_Required actions_:
[a] In the commentary on 2 Chronicles 32:4, what does the Hebrew verb translated "ran" mean?
[b] Print everything in the commentary on 2 Chronicles 32:4 from "the brook that ran ]" down to "1Ki 1:3 note).".
[c] Translate this sentence from the commentary on 2 Chronicles 32:4 into Spanish: "Possibly the waters which fed such a brook in the Chronicler's day now lose themselves (owing to physical changes in the configuration of the country) in the soil."

_Source passage_:
Biblia

Exegetical and Hermeneutical Commentary of 2 Chronicles 32:4

Exegetical and Hermeneutical Commentary of 2 Chronicles 32:4

So there was gathered much people together, who stopped all the fountains, and the brook that ran through the midst of the land, saying, Why should the kings of Assyria come, and find much water?

4. who stopt ] R.V. and they stopped.

the brook that ran ] R.V. the brook that flowed. The Heb. verb means “flow with strong stream” (as a flood). We naturally look for such a brook either east of Jerusalem in the valley of Kidron or south in the valley of the son of Hinnom, but no perennial stream runs in either valley now. Possibly the waters which fed such a brook in the Chronicler’s day now lose themselves (owing to physical changes in the configuration of the country) in the soil.

Fuente: The Cambridge Bible for Schools and Colleges

The brook intended is probably not the Kidron, but the natural water-course of the Gihon, which ran down the Tyropoeon valley (compare the 1Ki 1:3 note).

Fuente: Albert Barnes’ Notes on the Bible

2Ch 32:4

Why should the kings of Assyria come, and find much water?

_Material supplied_:
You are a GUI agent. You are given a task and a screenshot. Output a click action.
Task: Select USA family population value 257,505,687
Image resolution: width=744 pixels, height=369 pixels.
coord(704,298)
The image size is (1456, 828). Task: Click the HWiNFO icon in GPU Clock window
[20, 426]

---

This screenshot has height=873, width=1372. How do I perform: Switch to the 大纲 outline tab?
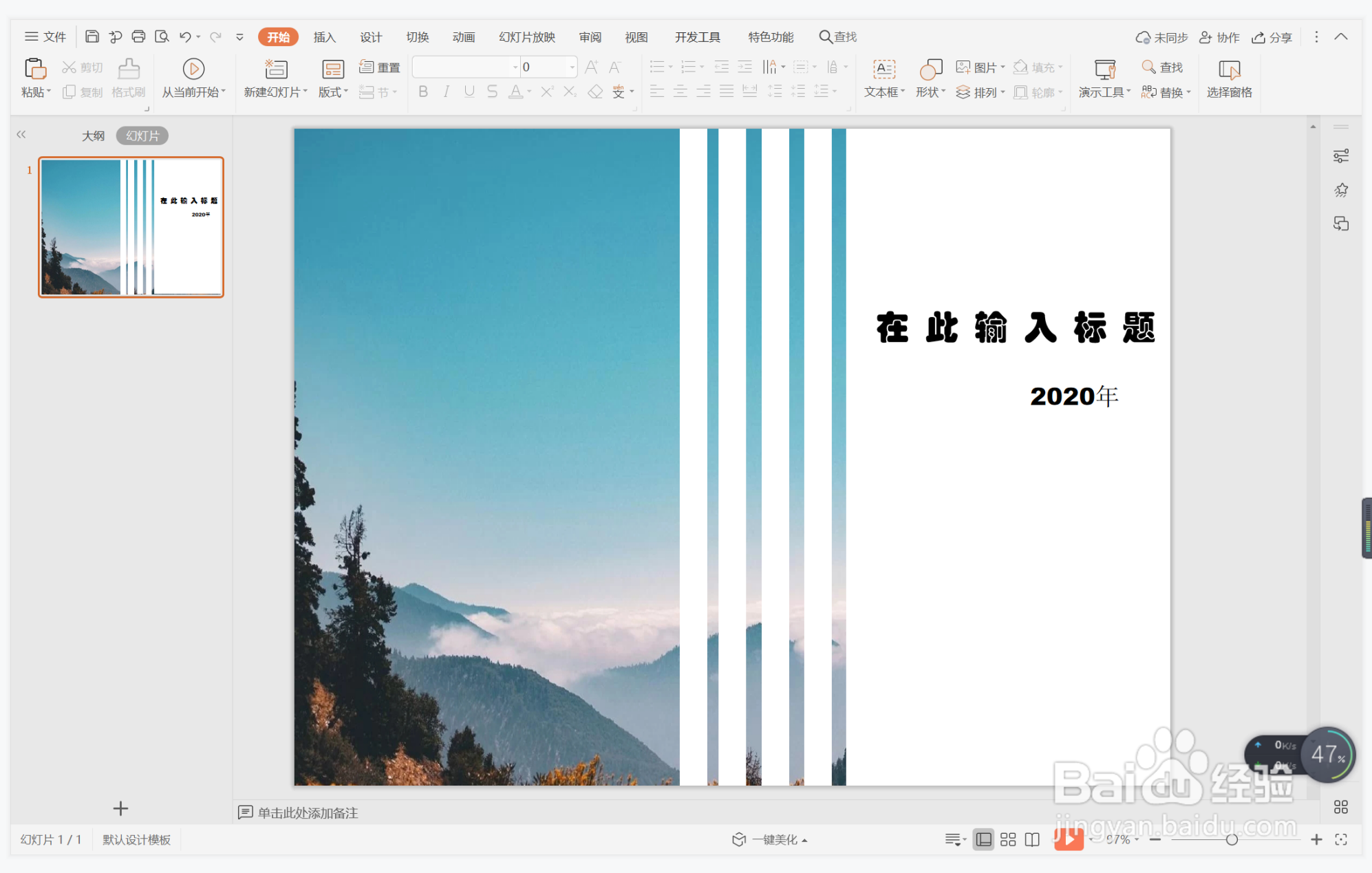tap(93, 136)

==

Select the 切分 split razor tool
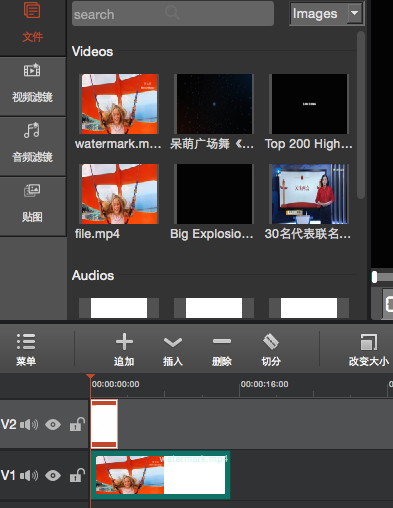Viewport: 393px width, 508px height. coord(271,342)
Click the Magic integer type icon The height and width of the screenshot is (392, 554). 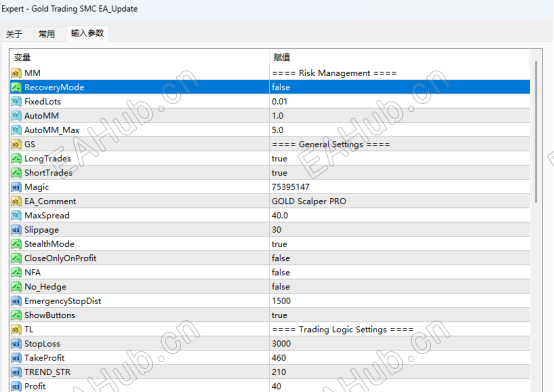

_Exercise answers_:
[a] It means "flow with strong stream," as a flood does.

[b]
the brook that ran ] R.V. the brook that flowed. The Heb. verb means “flow with strong stream” (as a flood). We naturally look for such a brook either east of Jerusalem in the valley of Kidron or south in the valley of the son of Hinnom, but no perennial stream runs in either valley now. Possibly the waters which fed such a brook in the Chronicler’s day now lose themselves (owing to physical changes in the configuration of the country) in the soil.

Fuente: The Cambridge Bible for Schools and Colleges

The brook intended is probably not the Kidron, but the natural water-course of the Gihon, which ran down the Tyropoeon valley (compare the 1Ki 1:3 note).

[c] Posiblemente las aguas que alimentaban un arroyo así en tiempos del Cronista ahora se pierden (debido a cambios físicos en la configuración del país) en el suelo.